■ 抽出テキスト
▼

他なるものへの共感力のエクササイズとしての歴史学習

2017-05-13 22:52:06 | 講義の余白から

 今日は一日、火曜日に行った日本古代史の試験の答案の採点をしていました。実は昨日もバカロレアの口頭試問の合間の昼休み中、試験会場の教室で採点していました。でも、採点まだ終わっていません。答案あと六枚残っています。それらは明日の午前中に採点します。
 答案は全部で三十六枚だけですし、小論文はA4一枚に収めることを絶対条件としたので、量的には大したことないのです。問題の出し方によっては、半日で採点することも可能な分量です。でも、一枚一枚の答案を少なくとも三回は読み直し、点数を付ける前にそれぞれの答案に講評を書いているのでどうしても時間がかかるのです。この講評は点数と同時に大学のサイトで履修学生たち全員に公開します。
 こうするのには私なりに理由があります。5月2日の記事でこの講義の試験問題を話題にしたときに述べたように、試験一週間前に学生たちに問題を公表しました。答案作成の準備のための時間をたっぷりとあげるためです。与えられた問題にじっくりと取り組んでほしかったからです。うれしいことに、ほとんどの学生が私の意図を理解してくれて、こちらの期待に十二分に応える力作答案を書いてくれました。それもいくらかは楽しみながらやってくれたんだなとわかる内容でした。そのことを伝えるためにすべての答案の講評を公開します。

▲

(データセット項目)

▼

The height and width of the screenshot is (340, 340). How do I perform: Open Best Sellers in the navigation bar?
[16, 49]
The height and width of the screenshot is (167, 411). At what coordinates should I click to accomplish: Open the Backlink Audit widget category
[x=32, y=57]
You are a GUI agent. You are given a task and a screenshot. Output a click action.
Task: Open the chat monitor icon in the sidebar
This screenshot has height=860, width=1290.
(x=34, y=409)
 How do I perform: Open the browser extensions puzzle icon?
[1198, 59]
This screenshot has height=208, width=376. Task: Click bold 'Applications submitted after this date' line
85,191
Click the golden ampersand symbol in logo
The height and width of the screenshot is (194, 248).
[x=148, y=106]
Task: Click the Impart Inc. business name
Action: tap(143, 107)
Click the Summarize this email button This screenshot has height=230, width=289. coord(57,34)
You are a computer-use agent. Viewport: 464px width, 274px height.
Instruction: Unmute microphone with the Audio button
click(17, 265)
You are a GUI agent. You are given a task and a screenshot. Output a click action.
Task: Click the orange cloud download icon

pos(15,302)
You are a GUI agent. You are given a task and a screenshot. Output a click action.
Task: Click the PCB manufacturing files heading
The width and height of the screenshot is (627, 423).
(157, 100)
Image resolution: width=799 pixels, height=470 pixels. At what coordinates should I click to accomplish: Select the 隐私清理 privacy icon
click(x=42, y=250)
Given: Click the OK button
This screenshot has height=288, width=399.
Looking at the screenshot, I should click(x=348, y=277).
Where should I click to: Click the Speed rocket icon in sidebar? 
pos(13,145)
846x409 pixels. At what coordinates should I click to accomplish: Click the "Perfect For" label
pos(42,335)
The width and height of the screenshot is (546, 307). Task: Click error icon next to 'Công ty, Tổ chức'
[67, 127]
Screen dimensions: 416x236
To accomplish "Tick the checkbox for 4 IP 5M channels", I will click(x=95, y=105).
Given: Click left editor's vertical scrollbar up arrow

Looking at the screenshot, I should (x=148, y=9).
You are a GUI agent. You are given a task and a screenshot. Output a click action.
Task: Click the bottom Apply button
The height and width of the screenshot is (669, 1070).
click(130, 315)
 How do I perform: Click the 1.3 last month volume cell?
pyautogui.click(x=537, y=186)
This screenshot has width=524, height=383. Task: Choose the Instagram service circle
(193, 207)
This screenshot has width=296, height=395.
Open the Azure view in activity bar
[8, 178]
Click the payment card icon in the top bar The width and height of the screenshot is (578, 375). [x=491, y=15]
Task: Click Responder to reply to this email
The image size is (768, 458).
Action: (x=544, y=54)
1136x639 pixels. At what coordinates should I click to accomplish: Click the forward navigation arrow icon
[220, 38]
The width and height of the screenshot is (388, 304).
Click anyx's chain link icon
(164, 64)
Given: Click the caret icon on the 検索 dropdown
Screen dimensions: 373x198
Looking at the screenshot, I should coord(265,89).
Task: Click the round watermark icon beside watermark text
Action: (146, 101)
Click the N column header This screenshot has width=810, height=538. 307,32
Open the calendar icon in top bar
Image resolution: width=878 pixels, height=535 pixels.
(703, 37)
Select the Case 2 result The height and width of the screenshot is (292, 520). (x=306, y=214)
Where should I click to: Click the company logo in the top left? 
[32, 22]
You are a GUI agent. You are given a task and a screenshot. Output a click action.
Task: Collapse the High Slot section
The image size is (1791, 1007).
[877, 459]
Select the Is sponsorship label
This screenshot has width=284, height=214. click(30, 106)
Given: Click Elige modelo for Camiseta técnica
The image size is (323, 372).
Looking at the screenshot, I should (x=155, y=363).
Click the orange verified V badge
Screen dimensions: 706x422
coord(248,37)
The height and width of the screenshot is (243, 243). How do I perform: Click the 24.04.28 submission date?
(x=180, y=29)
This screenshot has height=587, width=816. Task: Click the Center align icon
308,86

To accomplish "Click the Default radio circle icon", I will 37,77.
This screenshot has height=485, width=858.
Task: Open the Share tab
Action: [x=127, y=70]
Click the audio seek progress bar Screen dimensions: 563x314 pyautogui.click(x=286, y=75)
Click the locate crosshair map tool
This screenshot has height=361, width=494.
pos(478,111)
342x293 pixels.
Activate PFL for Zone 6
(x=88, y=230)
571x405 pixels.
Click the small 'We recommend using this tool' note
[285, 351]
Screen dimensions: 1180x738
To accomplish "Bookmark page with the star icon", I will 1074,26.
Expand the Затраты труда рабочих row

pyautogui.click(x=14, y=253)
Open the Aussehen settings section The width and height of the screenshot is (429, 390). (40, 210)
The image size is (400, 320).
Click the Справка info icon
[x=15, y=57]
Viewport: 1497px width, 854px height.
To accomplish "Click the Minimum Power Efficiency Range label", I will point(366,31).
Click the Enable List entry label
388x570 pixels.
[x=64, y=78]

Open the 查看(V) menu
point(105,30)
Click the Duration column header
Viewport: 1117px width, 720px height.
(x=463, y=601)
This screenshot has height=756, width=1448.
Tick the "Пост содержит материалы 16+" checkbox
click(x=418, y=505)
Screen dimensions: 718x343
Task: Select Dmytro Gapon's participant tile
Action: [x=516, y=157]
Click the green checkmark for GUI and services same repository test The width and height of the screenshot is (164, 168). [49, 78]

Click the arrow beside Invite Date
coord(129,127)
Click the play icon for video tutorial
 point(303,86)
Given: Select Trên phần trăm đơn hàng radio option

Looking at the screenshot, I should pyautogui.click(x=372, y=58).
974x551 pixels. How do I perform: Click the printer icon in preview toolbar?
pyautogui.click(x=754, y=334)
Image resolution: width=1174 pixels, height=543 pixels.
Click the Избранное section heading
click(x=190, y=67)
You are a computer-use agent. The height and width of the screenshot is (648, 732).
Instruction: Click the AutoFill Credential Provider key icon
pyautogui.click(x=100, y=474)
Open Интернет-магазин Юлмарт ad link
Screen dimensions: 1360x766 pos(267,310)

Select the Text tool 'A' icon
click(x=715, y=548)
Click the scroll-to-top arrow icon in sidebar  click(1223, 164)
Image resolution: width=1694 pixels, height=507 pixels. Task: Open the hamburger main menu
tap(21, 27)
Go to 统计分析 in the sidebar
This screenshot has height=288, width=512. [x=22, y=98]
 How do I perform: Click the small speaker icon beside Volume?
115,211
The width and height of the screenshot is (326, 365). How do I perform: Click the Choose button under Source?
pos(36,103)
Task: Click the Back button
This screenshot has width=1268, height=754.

▲

■ 読解の応用
[1] 抽出テキストの「答案は全部で三十六枚だけですし」で始まる段落を、主な事実を残して箇条書きにまとめよ。
[2] 抽出テキストによると、学生たちに試験問題が公表されたのはいつか。

■ 問題の解答
[1]
- 答案は全部で三十六枚で、小論文はA4一枚に収めることが絶対条件だった。
- 量的には大したことがなく、問題の出し方によっては半日で採点できる分量だ。
- それでも各答案を少なくとも三回は読み直し、点数を付ける前に講評を書くので時間がかかる。
- 講評は点数と同時に大学のサイトで履修学生全員に公開する。

[2] 試験の一週間前だ。